MQM was never outlawed in a single announcement. Instead, it was slowly hollowed out. Over time, journalists, rights groups, and former insiders described a process where a popular political force was neutralised not at the ballot box, but through pressure, division, and selective tolerance. 

The template was set in June 1992 with Operation Clean-up. MQM’s leadership was chased, its organisational structure dismantled, and its supporters targeted. At the same time, splinter groups that were willing to fall in line were allowed to function with relative ease. Human rights organisations noted the imbalance early on: one faction faced relentless force, while another was treated with restraint. 

The message was clear: Challenge the system and pay the price. Cooperate, and political space remains available. Democracy, in form, continued but only within boundaries drawn elsewhere. That same logic reappeared in August 2016 after Altaf Hussain’s controversial speech. Media coverage was abruptly cut off, legal pressure intensified, and a new MQM faction was quickly recognised as the legitimate successor. The party was not erased, but it was reshaped into something far less independent. 

There was no public admission of intelligence involvement. There never is. In Pakistan, political engineering is rarely acknowledged openly. Its presence is inferred from results, not statements. What PTI is experiencing now follows a similar pattern, but on a much larger scale. 

Since Imran Khan’s ouster and imprisonment, the party has been subjected to arrests, prolonged legal cases, restrictions on media exposure, and sustained pressure on its leaders to switch sides. Officially, these actions are presented as routine law enforcement.
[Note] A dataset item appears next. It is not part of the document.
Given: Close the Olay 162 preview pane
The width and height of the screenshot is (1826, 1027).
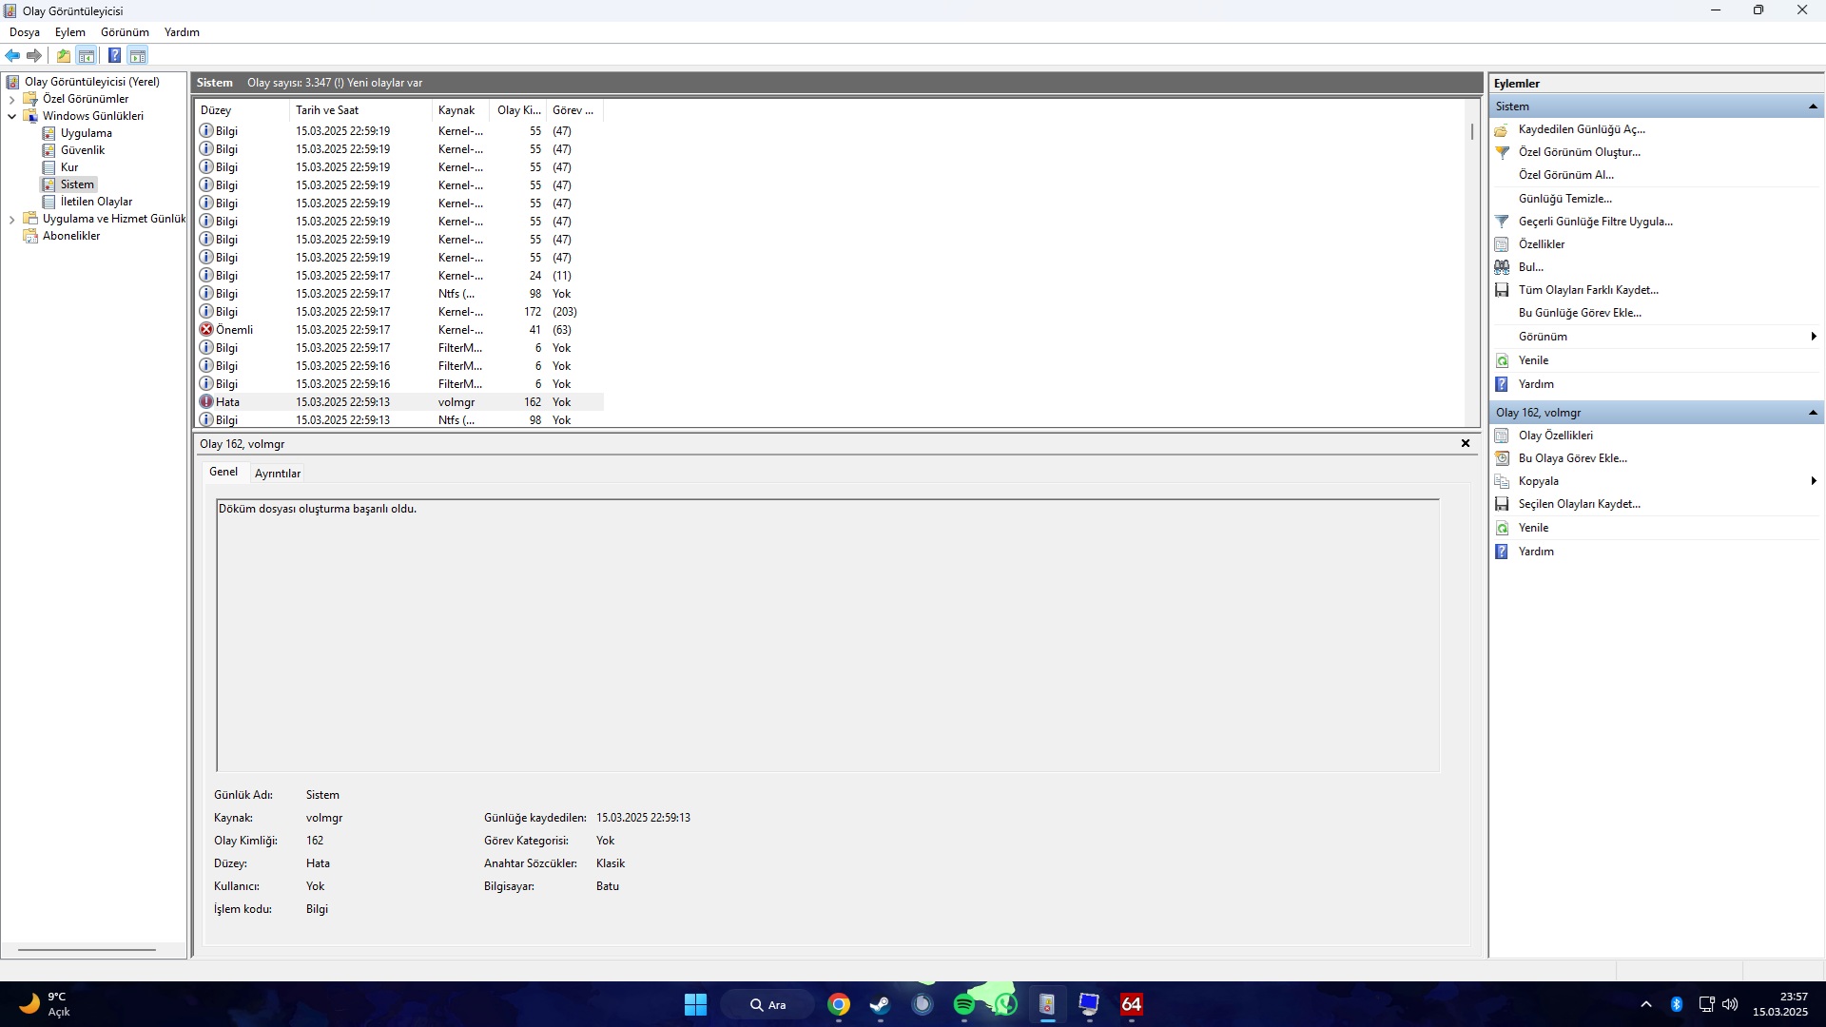Looking at the screenshot, I should pos(1466,443).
In reality, their coordination and timing suggest an organised effort to weaken the party from within. 

The military trial of former ISI chief Lt Gen Faiz Hamid has also been widely seen as part of this broader reset—signalling a break with PTI’s earlier power centre while helping reposition figures viewed as more acceptable to the establishment. Perhaps the most telling sign is the way internal divisions are now being encouraged. PTI leaders who argue for compromise and engagement with the current power structure are given room to operate. Those who continue to push for protest—especially at the grassroots level in Khyber Pakhtunkhwa—face harsher treatment. Some voices gradually return to television screens and party platforms. Others fade away. 

The signal is unmistakable: political relevance is conditional. As with MQM, the objective does not appear to be total destruction. It is control. PTI is being nudged toward becoming a party that can contest elections, but only so long as it does not directly challenge military dominance over civilian decision-making. 
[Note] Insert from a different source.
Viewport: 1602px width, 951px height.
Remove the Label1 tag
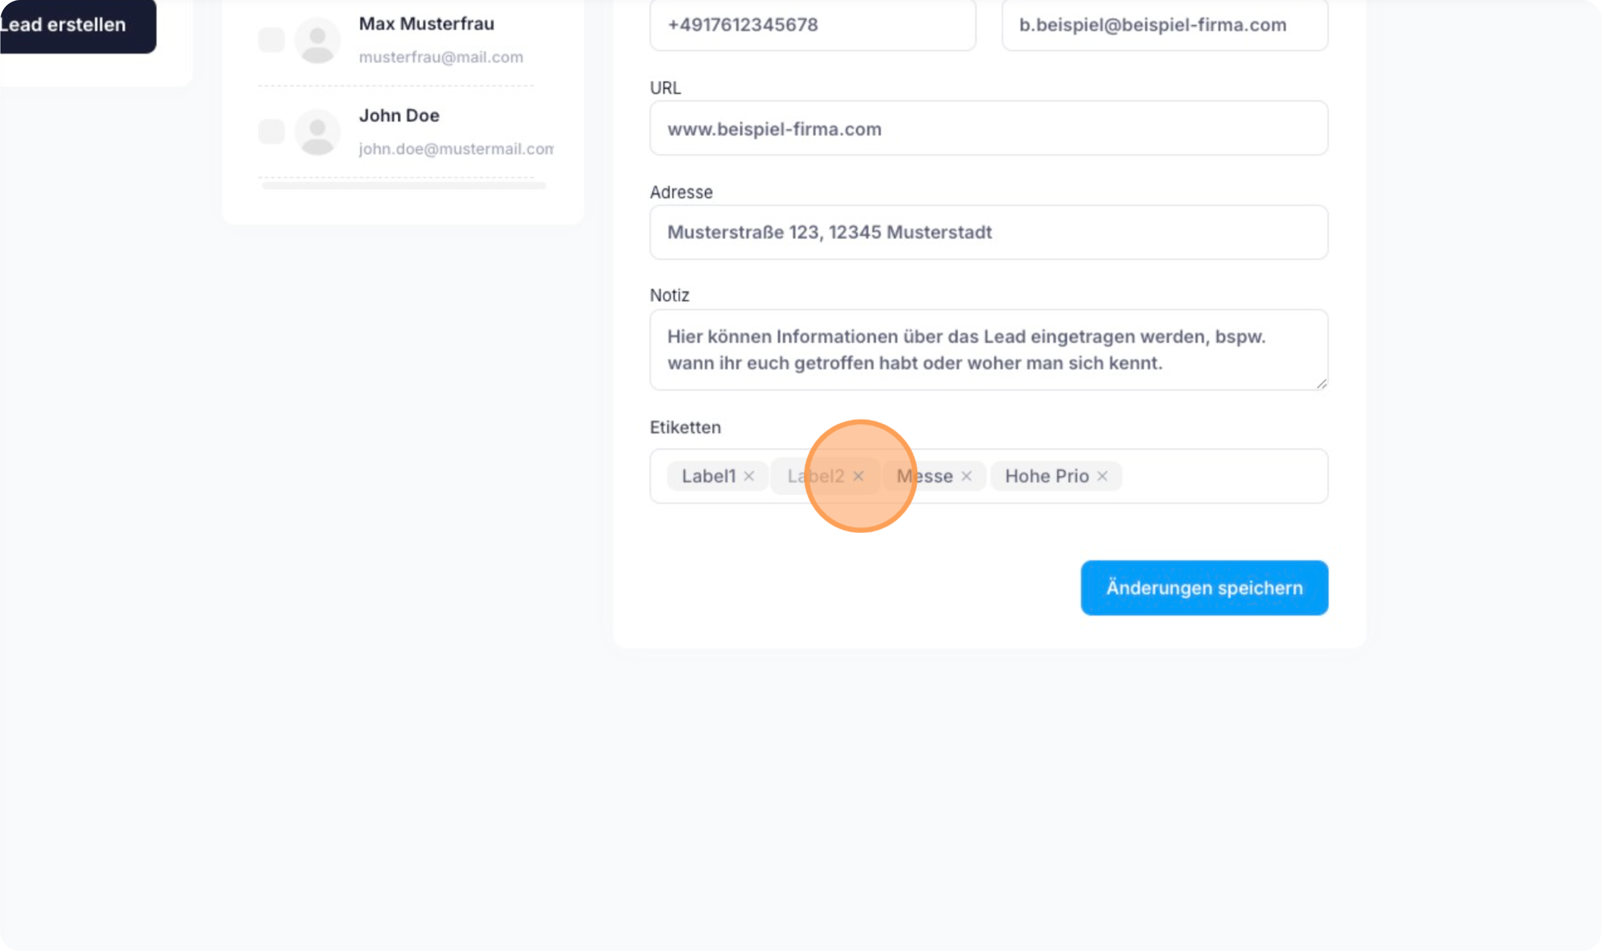749,476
Supporters of the establishment argue that PTI’s confrontational style left the state with no choice. Similar justifications were once used against MQM. The outcome was not lasting stability, but years of alienation, violence, and institutional damage. If stability were truly the aim, coercion would not be the preferred tool. If rule of law were the priority, enforcement would not depend on political alignment. 
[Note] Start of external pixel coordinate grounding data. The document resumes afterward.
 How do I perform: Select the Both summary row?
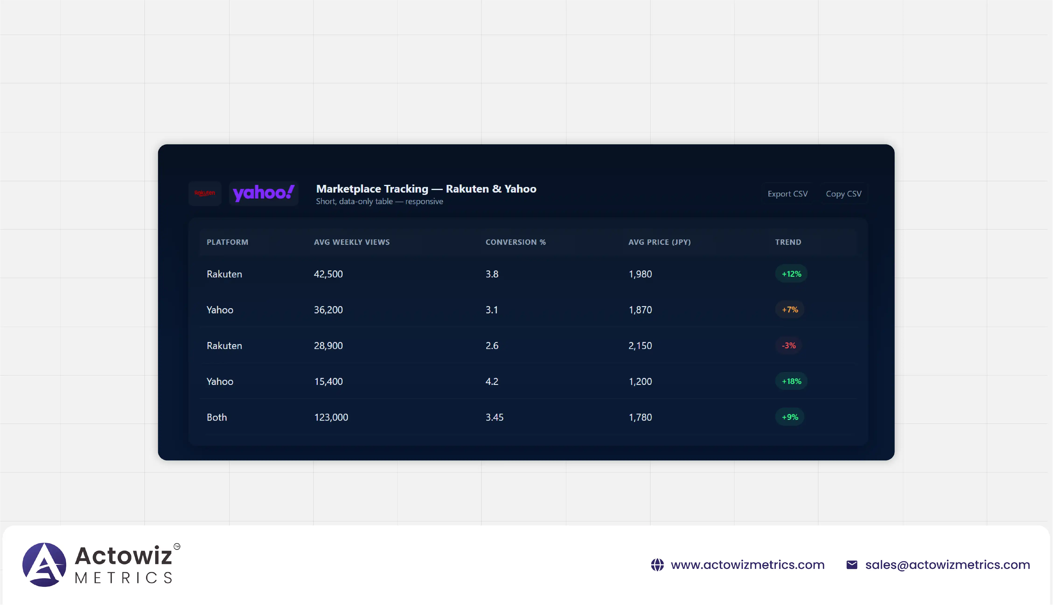tap(217, 417)
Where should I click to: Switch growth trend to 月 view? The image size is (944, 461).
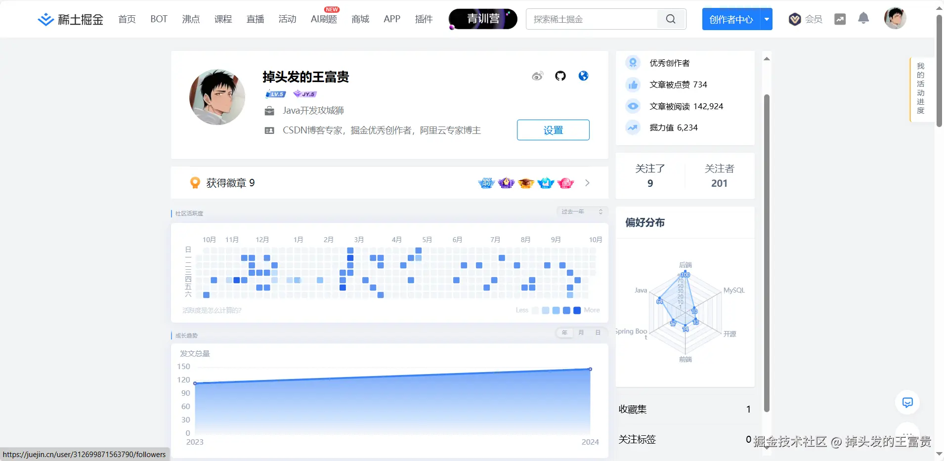[581, 333]
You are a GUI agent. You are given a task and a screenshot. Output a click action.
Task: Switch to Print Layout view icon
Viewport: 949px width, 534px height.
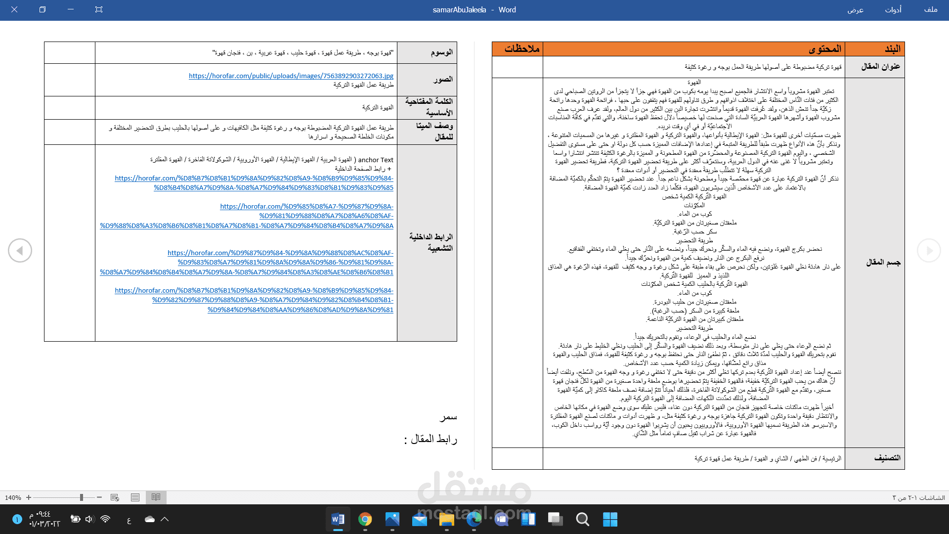pos(135,497)
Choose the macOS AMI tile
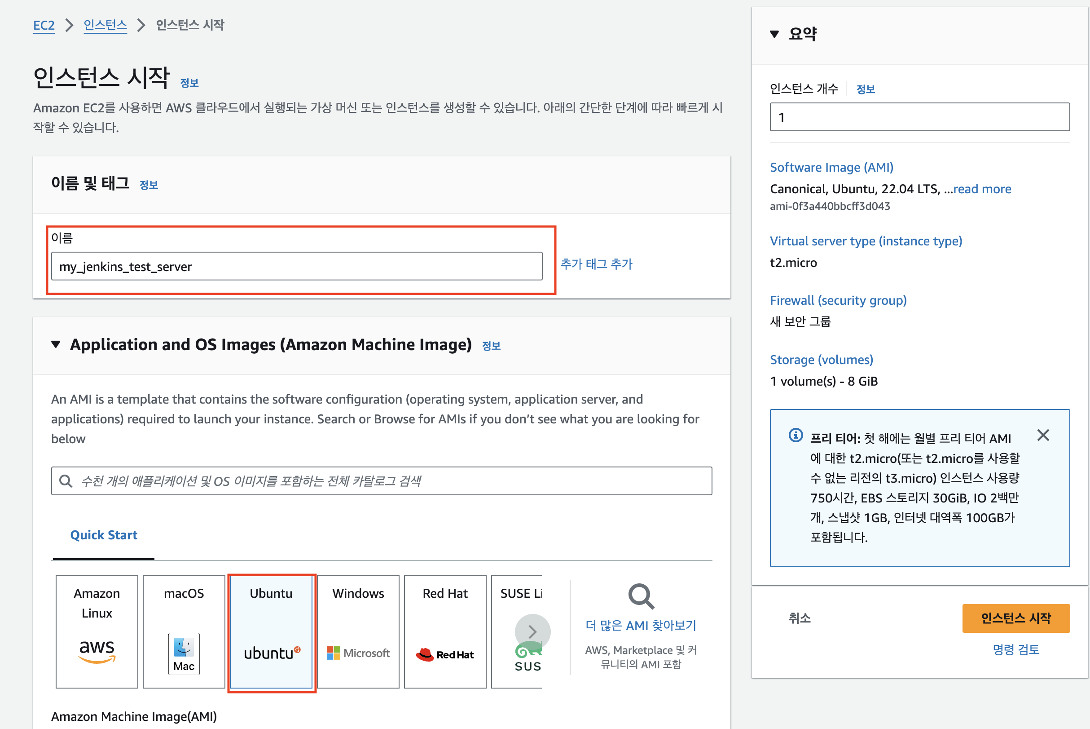The width and height of the screenshot is (1090, 729). pos(184,631)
What has taken shape instead is a system that seeks to discipline political behaviour of parties and voters alike. Pakistan is a nuclear-armed country of more than 240 million people. A political order where the most popular party can be weakened through pressure rather than defeated through elections is not resilient. It is fragile. 

Karachi paid the price for this approach over decades. There is little reason to believe the rest of the country will fare better. Until the military and the ISI genuinely withdraw from civilian politics—not just in words, but in practice—the MQM experience will continue to serve as a warning. PTI may be the current target, but it will not be the last. And Pakistan’s promise of genuine democracy will remain just that—a promise, repeatedly deferred. 

Ashish Singh is an award-winning senior journalist with over 18 years of experience in defence and strategic affairs.